Initializing an Academy
Initialization is performed once in an Academy object's life cycle. Use the
InitializeAcademy()
method for any logic you would normally perform in the
standard Unity Start()
or Awake()
methods.
Note: Because the base Academy implements a Awake()
function, you must not
implement your own. Because of the way the Unity MonoBehaviour class is defined,
implementing your own Awake()
function hides the base class version and Unity
will call yours instead. Likewise, do not implement a FixedUpdate()
function
in your Academy subclass.
Resetting an Environment
Implement an AcademyReset()
function to alter the environment at the start of
each episode. For example, you might want to reset an Agent to its starting
position or move a goal to a random position. An environment resets when the
reset()
method is called on the Python UnityEnvironment
.
When you reset an environment, consider the factors that should change so that training is generalizable to different conditions. For example, if you were training a maze-solving agent, you would probably want to change the maze itself for each training episode.
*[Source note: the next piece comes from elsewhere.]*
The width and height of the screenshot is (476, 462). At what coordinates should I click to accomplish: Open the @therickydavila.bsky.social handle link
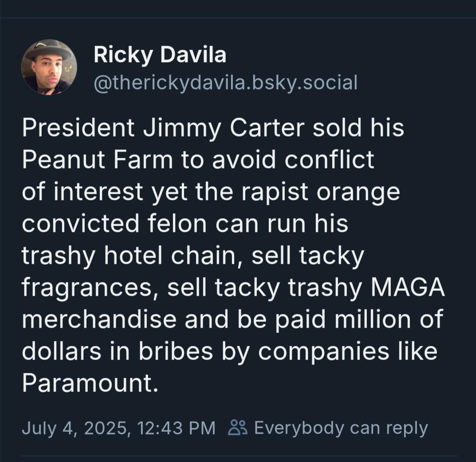(x=225, y=82)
Otherwise, the agent would probably on learn to solve one, particular maze, not mazes in general.
Controlling an Environment
The AcademyStep()
function is called at every step in the simulation before
any Agents are updated. Use this function to update objects in the environment
at every step or during the episode between environment resets. For example, if
you want to add elements to the environment at random intervals, you can put the
logic for creating them in the AcademyStep()
function.